Keeping every word intact, reproduce all of the records.

::::

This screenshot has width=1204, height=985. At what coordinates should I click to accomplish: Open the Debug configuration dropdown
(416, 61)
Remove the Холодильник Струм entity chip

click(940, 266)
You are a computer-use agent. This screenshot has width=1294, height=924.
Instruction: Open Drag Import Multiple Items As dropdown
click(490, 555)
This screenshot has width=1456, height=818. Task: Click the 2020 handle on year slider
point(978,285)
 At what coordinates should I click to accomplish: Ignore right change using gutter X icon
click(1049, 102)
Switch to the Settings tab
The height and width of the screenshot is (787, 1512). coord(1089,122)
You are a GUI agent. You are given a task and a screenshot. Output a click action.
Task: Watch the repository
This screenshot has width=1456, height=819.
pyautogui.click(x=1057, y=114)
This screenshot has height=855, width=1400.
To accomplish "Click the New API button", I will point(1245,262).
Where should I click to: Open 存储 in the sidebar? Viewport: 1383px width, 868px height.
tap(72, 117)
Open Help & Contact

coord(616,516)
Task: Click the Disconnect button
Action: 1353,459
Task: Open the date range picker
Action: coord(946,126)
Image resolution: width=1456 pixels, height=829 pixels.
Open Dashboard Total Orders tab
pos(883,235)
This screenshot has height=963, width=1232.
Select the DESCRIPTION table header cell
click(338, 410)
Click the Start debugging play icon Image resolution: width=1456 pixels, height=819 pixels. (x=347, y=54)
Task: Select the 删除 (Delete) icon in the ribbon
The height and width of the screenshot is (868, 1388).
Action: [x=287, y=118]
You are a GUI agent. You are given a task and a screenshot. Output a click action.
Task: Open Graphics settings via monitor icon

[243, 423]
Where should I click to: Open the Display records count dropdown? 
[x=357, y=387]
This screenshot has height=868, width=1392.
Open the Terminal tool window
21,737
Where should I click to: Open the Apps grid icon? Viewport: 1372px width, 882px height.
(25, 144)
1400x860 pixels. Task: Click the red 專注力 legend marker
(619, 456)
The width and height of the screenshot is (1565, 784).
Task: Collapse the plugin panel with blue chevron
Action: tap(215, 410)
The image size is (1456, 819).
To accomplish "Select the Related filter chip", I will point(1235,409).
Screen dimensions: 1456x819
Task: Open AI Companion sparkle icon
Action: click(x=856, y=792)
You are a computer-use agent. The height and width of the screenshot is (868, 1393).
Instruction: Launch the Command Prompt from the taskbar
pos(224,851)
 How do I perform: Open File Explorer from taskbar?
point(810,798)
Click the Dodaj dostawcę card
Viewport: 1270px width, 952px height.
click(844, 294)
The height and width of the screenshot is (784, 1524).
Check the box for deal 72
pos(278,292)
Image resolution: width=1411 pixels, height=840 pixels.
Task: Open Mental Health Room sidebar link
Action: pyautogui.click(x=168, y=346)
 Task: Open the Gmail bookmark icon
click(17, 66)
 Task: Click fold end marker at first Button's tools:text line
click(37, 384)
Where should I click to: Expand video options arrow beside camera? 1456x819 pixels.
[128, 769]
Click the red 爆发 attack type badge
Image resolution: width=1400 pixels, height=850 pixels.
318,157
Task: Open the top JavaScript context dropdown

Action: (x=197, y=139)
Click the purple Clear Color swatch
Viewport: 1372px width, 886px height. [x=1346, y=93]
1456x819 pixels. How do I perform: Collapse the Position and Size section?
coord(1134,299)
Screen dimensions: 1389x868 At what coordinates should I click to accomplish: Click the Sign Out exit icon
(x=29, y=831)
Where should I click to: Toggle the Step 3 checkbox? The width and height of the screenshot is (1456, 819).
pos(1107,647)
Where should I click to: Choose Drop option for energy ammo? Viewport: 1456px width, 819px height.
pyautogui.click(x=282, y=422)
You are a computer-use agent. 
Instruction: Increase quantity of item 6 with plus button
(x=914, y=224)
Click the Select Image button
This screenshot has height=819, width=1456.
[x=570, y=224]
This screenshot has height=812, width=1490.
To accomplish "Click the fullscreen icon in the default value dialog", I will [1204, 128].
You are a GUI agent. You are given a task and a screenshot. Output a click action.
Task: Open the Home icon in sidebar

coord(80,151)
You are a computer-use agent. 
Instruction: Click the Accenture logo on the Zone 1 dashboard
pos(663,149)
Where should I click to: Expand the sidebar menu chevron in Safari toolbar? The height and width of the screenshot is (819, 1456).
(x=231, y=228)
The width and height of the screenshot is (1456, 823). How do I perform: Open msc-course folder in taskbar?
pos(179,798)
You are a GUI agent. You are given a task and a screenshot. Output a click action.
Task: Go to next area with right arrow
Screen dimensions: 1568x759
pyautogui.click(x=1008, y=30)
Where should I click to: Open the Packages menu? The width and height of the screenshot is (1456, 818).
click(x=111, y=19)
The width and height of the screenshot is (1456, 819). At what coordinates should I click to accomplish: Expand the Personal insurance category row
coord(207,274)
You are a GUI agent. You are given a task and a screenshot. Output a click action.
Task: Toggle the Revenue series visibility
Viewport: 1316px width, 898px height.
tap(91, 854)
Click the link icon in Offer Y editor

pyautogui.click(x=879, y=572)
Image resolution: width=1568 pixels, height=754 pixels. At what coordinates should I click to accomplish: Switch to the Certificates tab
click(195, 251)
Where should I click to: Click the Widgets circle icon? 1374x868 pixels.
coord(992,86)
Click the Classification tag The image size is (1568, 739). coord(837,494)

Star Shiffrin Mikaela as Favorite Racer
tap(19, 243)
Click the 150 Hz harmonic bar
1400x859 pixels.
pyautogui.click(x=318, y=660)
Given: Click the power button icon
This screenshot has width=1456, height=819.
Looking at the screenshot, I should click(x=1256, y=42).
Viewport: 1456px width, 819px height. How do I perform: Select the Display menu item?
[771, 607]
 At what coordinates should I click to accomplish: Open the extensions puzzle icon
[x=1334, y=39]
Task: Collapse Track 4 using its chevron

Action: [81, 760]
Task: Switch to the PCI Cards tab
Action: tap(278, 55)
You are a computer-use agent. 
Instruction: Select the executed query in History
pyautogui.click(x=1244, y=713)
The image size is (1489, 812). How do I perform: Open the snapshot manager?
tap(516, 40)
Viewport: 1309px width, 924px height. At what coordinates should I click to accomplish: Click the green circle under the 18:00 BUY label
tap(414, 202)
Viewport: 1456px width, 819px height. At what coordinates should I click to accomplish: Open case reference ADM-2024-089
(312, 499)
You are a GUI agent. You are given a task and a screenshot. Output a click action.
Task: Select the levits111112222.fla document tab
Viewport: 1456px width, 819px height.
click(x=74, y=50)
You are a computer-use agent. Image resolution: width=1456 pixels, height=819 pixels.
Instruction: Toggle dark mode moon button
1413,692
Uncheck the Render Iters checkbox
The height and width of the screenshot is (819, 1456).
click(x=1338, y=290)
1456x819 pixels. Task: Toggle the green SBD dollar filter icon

::::

▶ [EXERCISE RESULT]:
This screenshot has width=1204, height=985. At what coordinates should I click to accomplish: Open the Debug configuration dropdown
(416, 61)
Remove the Холодильник Струм entity chip

click(940, 266)
You are a computer-use agent. This screenshot has width=1294, height=924.
Instruction: Open Drag Import Multiple Items As dropdown
click(490, 555)
This screenshot has width=1456, height=818. Task: Click the 2020 handle on year slider
point(978,285)
 At what coordinates should I click to accomplish: Ignore right change using gutter X icon
click(1049, 102)
Switch to the Settings tab
The height and width of the screenshot is (787, 1512). coord(1089,122)
You are a GUI agent. You are given a task and a screenshot. Output a click action.
Task: Watch the repository
This screenshot has width=1456, height=819.
pyautogui.click(x=1057, y=114)
This screenshot has height=855, width=1400.
To accomplish "Click the New API button", I will point(1245,262).
Where should I click to: Open 存储 in the sidebar? Viewport: 1383px width, 868px height.
tap(72, 117)
Open Help & Contact

coord(616,516)
Task: Click the Disconnect button
Action: 1353,459
Task: Open the date range picker
Action: coord(946,126)
Image resolution: width=1456 pixels, height=829 pixels.
Open Dashboard Total Orders tab
pos(883,235)
This screenshot has height=963, width=1232.
Select the DESCRIPTION table header cell
click(338, 410)
Click the Start debugging play icon Image resolution: width=1456 pixels, height=819 pixels. (x=347, y=54)
Task: Select the 删除 (Delete) icon in the ribbon
The height and width of the screenshot is (868, 1388).
Action: [x=287, y=118]
You are a GUI agent. You are given a task and a screenshot. Output a click action.
Task: Open Graphics settings via monitor icon

[243, 423]
Where should I click to: Open the Display records count dropdown? 
[x=357, y=387]
This screenshot has height=868, width=1392.
Open the Terminal tool window
21,737
Where should I click to: Open the Apps grid icon? Viewport: 1372px width, 882px height.
(25, 144)
1400x860 pixels. Task: Click the red 專注力 legend marker
(619, 456)
The width and height of the screenshot is (1565, 784).
Task: Collapse the plugin panel with blue chevron
Action: tap(215, 410)
The image size is (1456, 819).
To accomplish "Select the Related filter chip", I will point(1235,409).
Screen dimensions: 1456x819
Task: Open AI Companion sparkle icon
Action: click(x=856, y=792)
You are a computer-use agent. The height and width of the screenshot is (868, 1393).
Instruction: Launch the Command Prompt from the taskbar
pos(224,851)
 How do I perform: Open File Explorer from taskbar?
point(810,798)
Click the Dodaj dostawcę card
Viewport: 1270px width, 952px height.
click(844, 294)
The height and width of the screenshot is (784, 1524).
Check the box for deal 72
pos(278,292)
Image resolution: width=1411 pixels, height=840 pixels.
Task: Open Mental Health Room sidebar link
Action: pyautogui.click(x=168, y=346)
 Task: Open the Gmail bookmark icon
click(17, 66)
 Task: Click fold end marker at first Button's tools:text line
click(37, 384)
Where should I click to: Expand video options arrow beside camera? 1456x819 pixels.
[128, 769]
Click the red 爆发 attack type badge
Image resolution: width=1400 pixels, height=850 pixels.
318,157
Task: Open the top JavaScript context dropdown

Action: (x=197, y=139)
Click the purple Clear Color swatch
Viewport: 1372px width, 886px height. [x=1346, y=93]
1456x819 pixels. How do I perform: Collapse the Position and Size section?
coord(1134,299)
Screen dimensions: 1389x868 At what coordinates should I click to accomplish: Click the Sign Out exit icon
(x=29, y=831)
Where should I click to: Toggle the Step 3 checkbox? The width and height of the screenshot is (1456, 819).
pos(1107,647)
Where should I click to: Choose Drop option for energy ammo? Viewport: 1456px width, 819px height.
pyautogui.click(x=282, y=422)
You are a computer-use agent. 
Instruction: Increase quantity of item 6 with plus button
(x=914, y=224)
Click the Select Image button
This screenshot has height=819, width=1456.
[x=570, y=224]
This screenshot has height=812, width=1490.
To accomplish "Click the fullscreen icon in the default value dialog", I will [1204, 128].
You are a GUI agent. You are given a task and a screenshot. Output a click action.
Task: Open the Home icon in sidebar

coord(80,151)
You are a computer-use agent. 
Instruction: Click the Accenture logo on the Zone 1 dashboard
pos(663,149)
Where should I click to: Expand the sidebar menu chevron in Safari toolbar? The height and width of the screenshot is (819, 1456).
(x=231, y=228)
The width and height of the screenshot is (1456, 823). How do I perform: Open msc-course folder in taskbar?
pos(179,798)
You are a GUI agent. You are given a task and a screenshot. Output a click action.
Task: Go to next area with right arrow
Screen dimensions: 1568x759
pyautogui.click(x=1008, y=30)
Where should I click to: Open the Packages menu? The width and height of the screenshot is (1456, 818).
click(x=111, y=19)
The width and height of the screenshot is (1456, 819). At what coordinates should I click to accomplish: Expand the Personal insurance category row
coord(207,274)
You are a GUI agent. You are given a task and a screenshot. Output a click action.
Task: Toggle the Revenue series visibility
Viewport: 1316px width, 898px height.
tap(91, 854)
Click the link icon in Offer Y editor

pyautogui.click(x=879, y=572)
Image resolution: width=1568 pixels, height=754 pixels. At what coordinates should I click to accomplish: Switch to the Certificates tab
click(195, 251)
Where should I click to: Click the Widgets circle icon? 1374x868 pixels.
coord(992,86)
Click the Classification tag The image size is (1568, 739). coord(837,494)

Star Shiffrin Mikaela as Favorite Racer
tap(19, 243)
Click the 150 Hz harmonic bar
1400x859 pixels.
pyautogui.click(x=318, y=660)
Given: Click the power button icon
This screenshot has width=1456, height=819.
Looking at the screenshot, I should click(x=1256, y=42).
Viewport: 1456px width, 819px height. How do I perform: Select the Display menu item?
[771, 607]
 At what coordinates should I click to accomplish: Open the extensions puzzle icon
[x=1334, y=39]
Task: Collapse Track 4 using its chevron

Action: [81, 760]
Task: Switch to the PCI Cards tab
Action: tap(278, 55)
You are a computer-use agent. 
Instruction: Select the executed query in History
pyautogui.click(x=1244, y=713)
The image size is (1489, 812). How do I perform: Open the snapshot manager?
tap(516, 40)
Viewport: 1309px width, 924px height. At what coordinates should I click to accomplish: Click the green circle under the 18:00 BUY label
tap(414, 202)
Viewport: 1456px width, 819px height. At what coordinates should I click to accomplish: Open case reference ADM-2024-089
(312, 499)
You are a GUI agent. You are given a task and a screenshot. Output a click action.
Task: Select the levits111112222.fla document tab
Viewport: 1456px width, 819px height.
click(x=74, y=50)
You are a computer-use agent. Image resolution: width=1456 pixels, height=819 pixels.
Instruction: Toggle dark mode moon button
1413,692
Uncheck the Render Iters checkbox
The height and width of the screenshot is (819, 1456).
click(x=1338, y=290)
1456x819 pixels. Task: Toggle the green SBD dollar filter icon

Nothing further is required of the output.